San Giorgio a Lapi
Sobre la Bodega
La bodega San Giorgio a Lapi, situada a sólo 6 km de Siena, es una finca familiar cargada de historia y tradición.
Fundada en 1977 por Ermete, descendiente de una larga estirpe de viticultores del Trentino, la finca ocupa 70 hectáreas en la frontera entre el Chianti Classico y el Chianti Colli Senesi. La bodega encarna una mezcla única de Toscana y Trentino, donde los conocimientos ancestrales se unen a prácticas agronómicas y enológicas innovadoras. La diversa gama de productos de la bodega incluye vinos con una estructura significativa, un rico bouquet, un lujoso passito y un aceite de oliva excepcional. Cada producto refleja la armoniosa complejidad de la finca, profundamente vinculada a la tierra y a su rico patrimonio cultural. La familia, compuesta por 6 hermanos guiados por sus padres Aldo y Fiorenza, supervisa todo el proceso de producción, garantizando que cada elemento de San Giorgio a Lapi se caracterice por la autenticidad y una auténtica conexión con la tradición.
Sobre los Vinos
En 1999, inspirado por la complejidad de la tierra, Mattia, el hermano mayor, inició su propia línea de vinos, empezando por el Chianti Classico y el Chianti Colli Senesi.

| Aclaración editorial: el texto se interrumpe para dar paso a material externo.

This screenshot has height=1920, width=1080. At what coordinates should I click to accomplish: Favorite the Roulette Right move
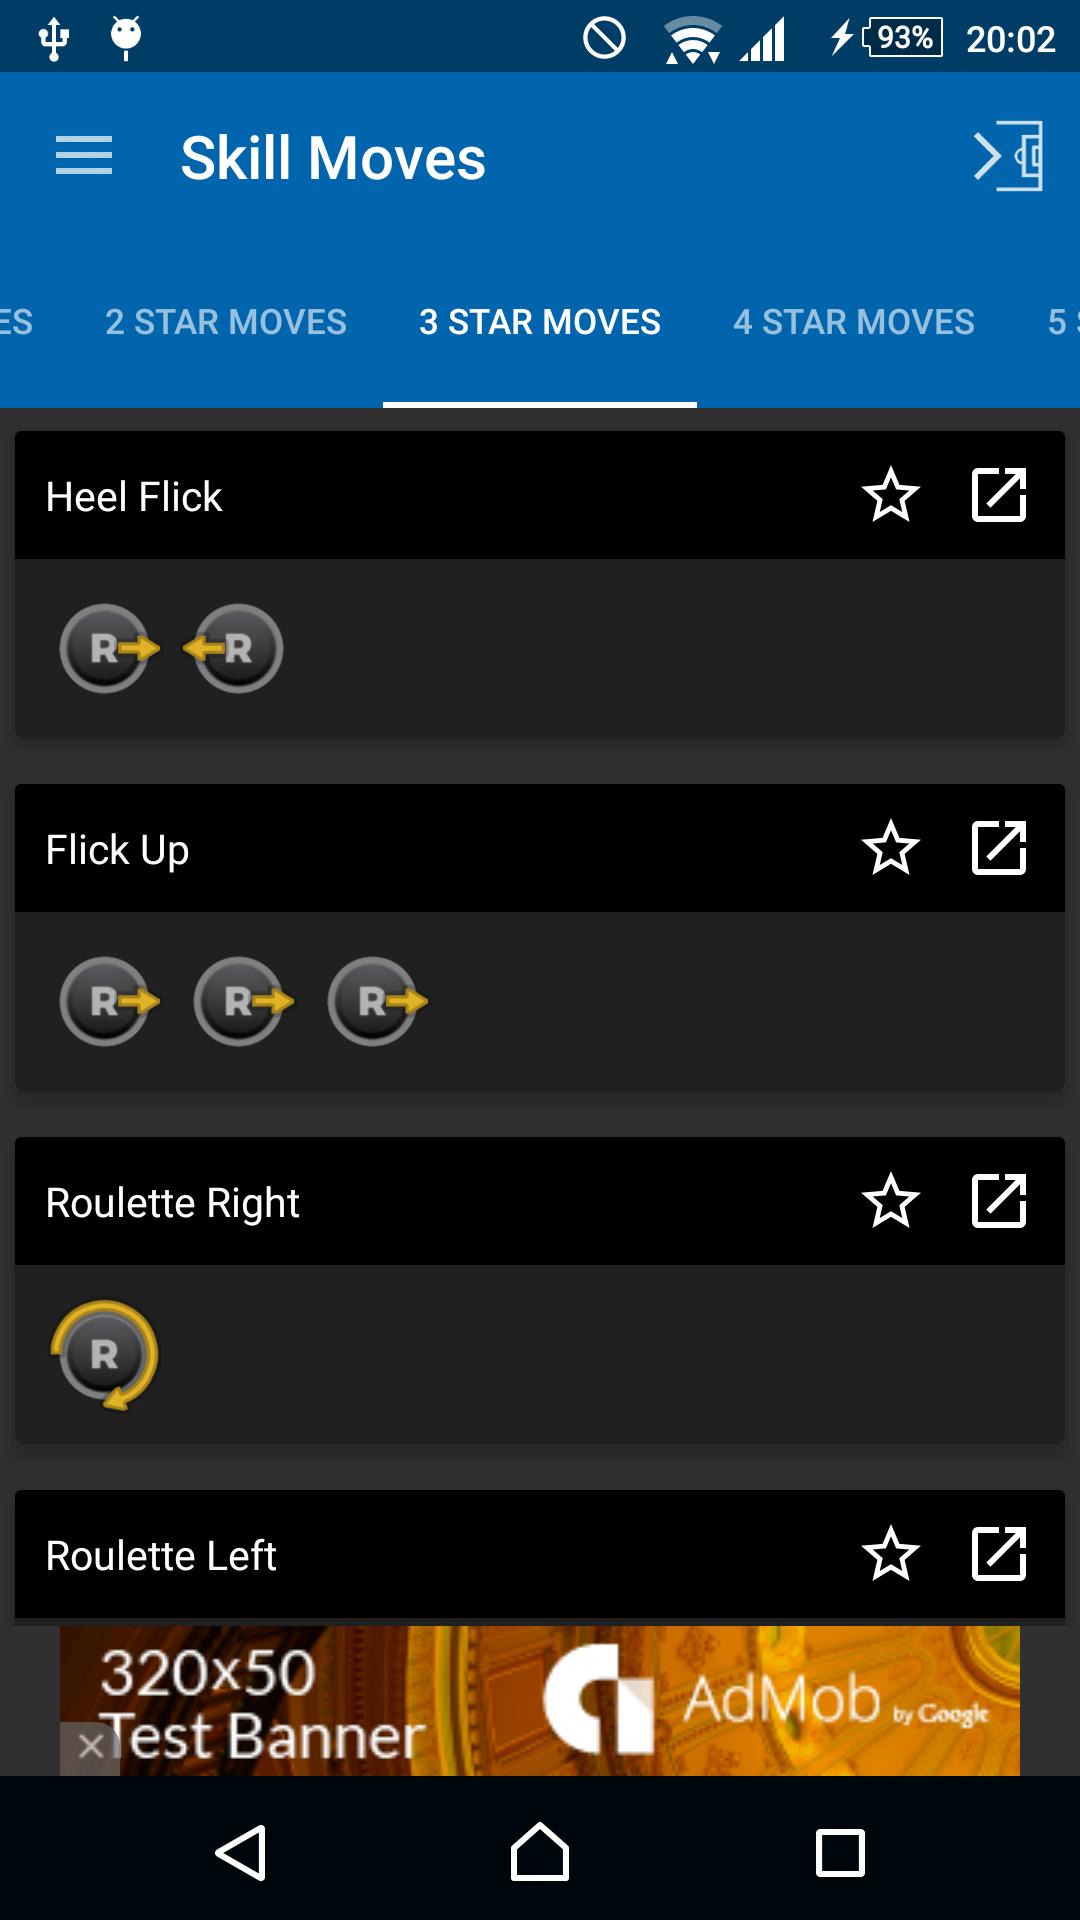[x=891, y=1202]
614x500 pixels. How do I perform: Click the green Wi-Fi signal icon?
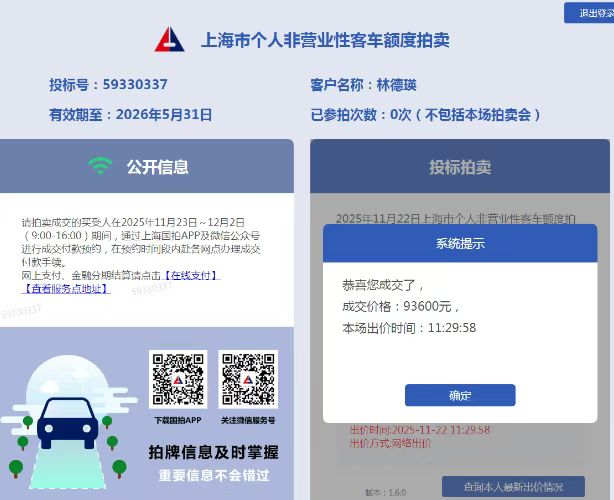pyautogui.click(x=100, y=166)
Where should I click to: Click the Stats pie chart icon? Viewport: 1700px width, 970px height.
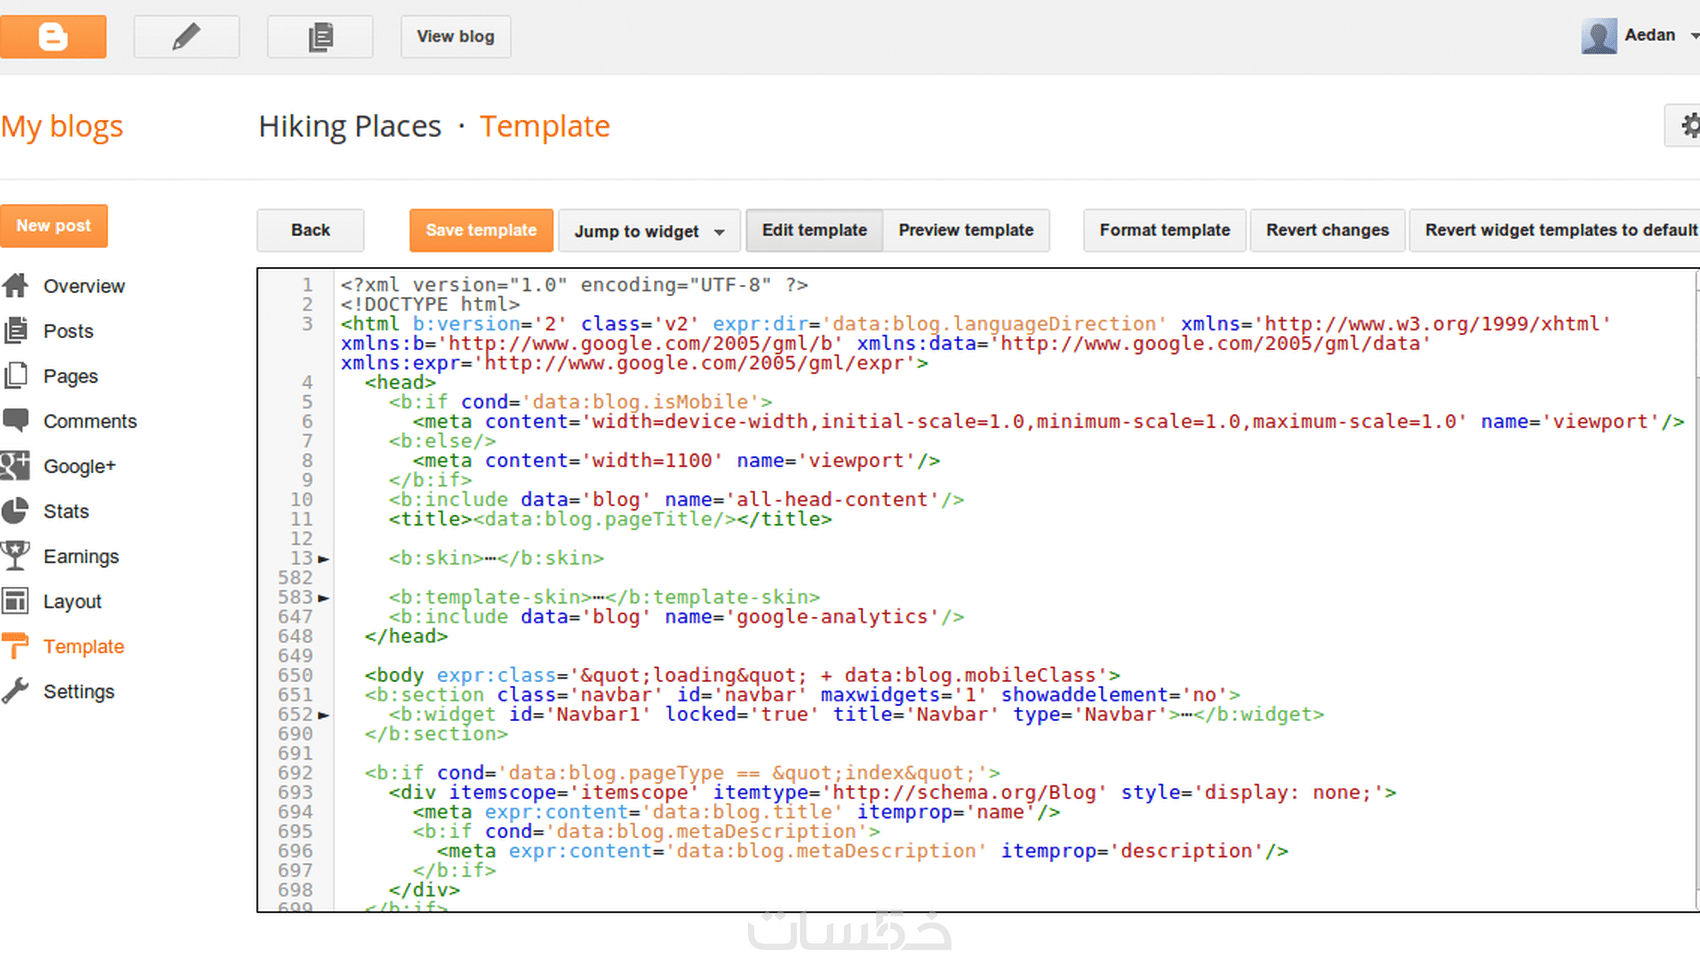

En 2000, se creó Bandecca, un Chianti Classico Riserva, para captar la elegancia y autenticidad del Sangiovese de Siena, un vino profundo, sincero y acogedor. Los vinos Fiore di Maggio, introducidos en 2001, ofrecen una estructura sencilla y bebible, perfecta para comidas informales. Ermete, un Chianti Riserva, honra la herencia de la familia con una mezcla de Sangiovese y Teroldego, mostrando taninos firmes y un carácter atrevido y sensual.
Las últimas incorporaciones a la cartera incluyen Empathia, el primer Gran Selezione Chianti Classico sin sulfitos añadidos, que lleva la pureza de la cosecha al paladar, y Rosato, un vino refrescante ideal para un aperitivo veraniego entre viñedos.
Servicios
- WiFi gratuito
- Parqueo gratuito
- Venta de vino
Reseñas de usuarios (5)
Servicio excelente y muy divertido
Una experiencia 'dolce vita'
El guía es muy amable y conoce cada detalle de la finca.
Una bodega familiar que además es muy acogedora.
Las vistas también son magníficas y está muy cerca de Siena, perfecto para combinar las dos cosas.
Vistas increíbles y vinos deliciosos
La vista desde donde estábamos sentados también era increíble. Nuestro anfitrión fue muy amable y lo pasamos genial.